Ok so once it dies get out open the hood and crank the the engine over and see if it has spark at the coil? Right and then see if fuel comes out from the injecters?


----------



## octaneman (May 13, 2009)

Yup, check it the split second the engine dies.


----------



## partzkarz (Feb 18, 2012)

i have put alot of fuel pumps in chev trucks of all kinds. turn everything off when it quits .just turn the key on and listen for the fuel pump to come on [it's in the tank] if it's growling or sounds like it's noisey it will be th e problem. they will always quit once they get hot and the weather is hot. my blazer ran all winter and once the warm weather came it quit lots and lots


----------



## wolfen1086 (Oct 4, 2007)

Only time my 89 did that it was a warm open in the coil


----------



## scot91 (Feb 16, 2012)

Hey guys sorry i havent been on latley. But anyways about my s10. the other night i was gunna go somewhere and went out to start the truck and it wouldnt start. So i try to hear the fuel pump to kick on and nothing.
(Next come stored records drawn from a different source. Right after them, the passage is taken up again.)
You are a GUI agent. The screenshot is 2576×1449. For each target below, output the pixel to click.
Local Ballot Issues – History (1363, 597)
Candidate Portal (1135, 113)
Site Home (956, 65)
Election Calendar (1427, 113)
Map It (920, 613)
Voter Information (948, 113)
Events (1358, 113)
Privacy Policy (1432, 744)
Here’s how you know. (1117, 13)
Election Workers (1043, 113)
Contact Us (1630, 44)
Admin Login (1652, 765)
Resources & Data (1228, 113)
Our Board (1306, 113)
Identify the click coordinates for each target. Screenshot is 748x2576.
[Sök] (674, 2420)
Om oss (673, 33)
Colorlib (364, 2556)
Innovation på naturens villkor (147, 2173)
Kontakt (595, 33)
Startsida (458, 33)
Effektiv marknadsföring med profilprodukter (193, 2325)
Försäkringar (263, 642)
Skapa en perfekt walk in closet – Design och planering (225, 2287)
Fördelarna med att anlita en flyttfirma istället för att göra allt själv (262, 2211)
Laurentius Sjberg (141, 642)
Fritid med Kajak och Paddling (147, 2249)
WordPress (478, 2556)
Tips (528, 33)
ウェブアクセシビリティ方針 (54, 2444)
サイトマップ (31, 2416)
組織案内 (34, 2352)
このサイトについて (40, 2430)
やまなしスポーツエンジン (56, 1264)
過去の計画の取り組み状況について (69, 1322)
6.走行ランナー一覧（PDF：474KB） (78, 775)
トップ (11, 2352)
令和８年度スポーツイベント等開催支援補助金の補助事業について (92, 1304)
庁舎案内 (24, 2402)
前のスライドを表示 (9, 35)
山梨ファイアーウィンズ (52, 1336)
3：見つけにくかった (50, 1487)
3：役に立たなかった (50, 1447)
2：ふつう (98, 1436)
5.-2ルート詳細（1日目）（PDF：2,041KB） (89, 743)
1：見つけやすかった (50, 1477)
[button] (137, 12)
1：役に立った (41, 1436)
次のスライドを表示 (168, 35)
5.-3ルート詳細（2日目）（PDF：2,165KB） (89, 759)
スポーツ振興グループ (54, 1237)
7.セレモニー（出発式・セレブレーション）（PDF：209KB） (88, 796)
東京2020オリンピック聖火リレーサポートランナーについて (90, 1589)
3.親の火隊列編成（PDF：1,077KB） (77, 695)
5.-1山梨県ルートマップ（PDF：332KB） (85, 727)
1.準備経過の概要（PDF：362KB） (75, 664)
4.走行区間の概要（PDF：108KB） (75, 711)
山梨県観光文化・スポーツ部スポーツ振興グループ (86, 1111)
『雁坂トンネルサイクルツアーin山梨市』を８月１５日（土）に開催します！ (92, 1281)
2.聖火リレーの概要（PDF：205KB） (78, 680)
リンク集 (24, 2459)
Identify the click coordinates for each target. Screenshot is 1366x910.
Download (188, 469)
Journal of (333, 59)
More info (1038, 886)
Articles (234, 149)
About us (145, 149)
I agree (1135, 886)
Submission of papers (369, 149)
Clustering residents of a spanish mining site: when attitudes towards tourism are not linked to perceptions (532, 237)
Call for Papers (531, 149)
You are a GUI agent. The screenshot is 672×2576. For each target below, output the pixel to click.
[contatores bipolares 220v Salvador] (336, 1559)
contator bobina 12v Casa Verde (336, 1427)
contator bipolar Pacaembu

So the next morning my dad told me to check the plugin for the fuel pump. So i unhooked the plugin and it was corroded so i cleaned it up much as i can and i got back in the truck and now it runs!! I think it runs better than when i first got the truck. I got another question. If anyone ever worked on a ford. But my dad has a 2001 ford f250 i think 5.7 L. Now sometimes when he starts it up it revs right up. Does anyone know why this does that? We have to put it in a gear to make the truck not reving up. If anyone knows please let me know. Thanks for the help guys!!!!


----------



## wolfen1086 (Oct 4, 2007)

Glad you got the Chevy working, your gonna notice one very important thing about your truck, when it runs right its the best vehicles in the world, but when theres something wrong, you gonna wanna tow it away as junk, that just the nature of the beast.
As for your dads Ford, I'm assuming you mean sometimes it revs too high, first this is to check all the vacuum lines for cracks or broken, then test the stuff the lines plug into. Look for any stored codes also if theres no codes its probably something mechanical thats easy enough to find, just expensive as heck on a 250


----------



## scot91 (Feb 16, 2012)

How do you check for any stored codes??


----------



## wolfen1086 (Oct 4, 2007)

Turn the engine off and remove the key, use either a jumper key available at your local parts store, or use a paper clip jumper A and B on the data connector and then sit back and turn the key to the on position, the check engine light will flash several times record the number of flashes in sequence and take that to the parts store and tell them. Heres a diagram of the connector and a and b
http://img178.imageshack.us/img178/3331/obdikx3.jpg
And heres a list of trouble codes for various manufactures
http://www.troublecodes.net/GM/


----------



## Basementgeek (Feb 7, 2005)

wolfen1086:

No link to read the codes.

BG


----------



## wolfen1086 (Oct 4, 2007)

darn it my bad I had them up I put them up again lets see if they stay this time just in case here:
http://www.troublecodes.net/GM/


----------



## Lindsage97267 (Sep 2, 2015)

1994 2.2 2wd. My car is dying. First time while driving up a hill. Engine died, while moving off the road it started back up on its own. No instrument light came on nor did it sputter. Then on the same hill it happen again. Same as before. Then one more time but it did not start back up on it's own. But started back up once I stopped. Also, check gauge light came on. Oil pressure was in the red. Oil level checked and it was full.


----------



## royce gibbs (Jun 4, 2015)

these older gm's had an oil pressure switch that powered the fuel pump, once the prime function was done. Find the oil pressure switch and check connections.


----------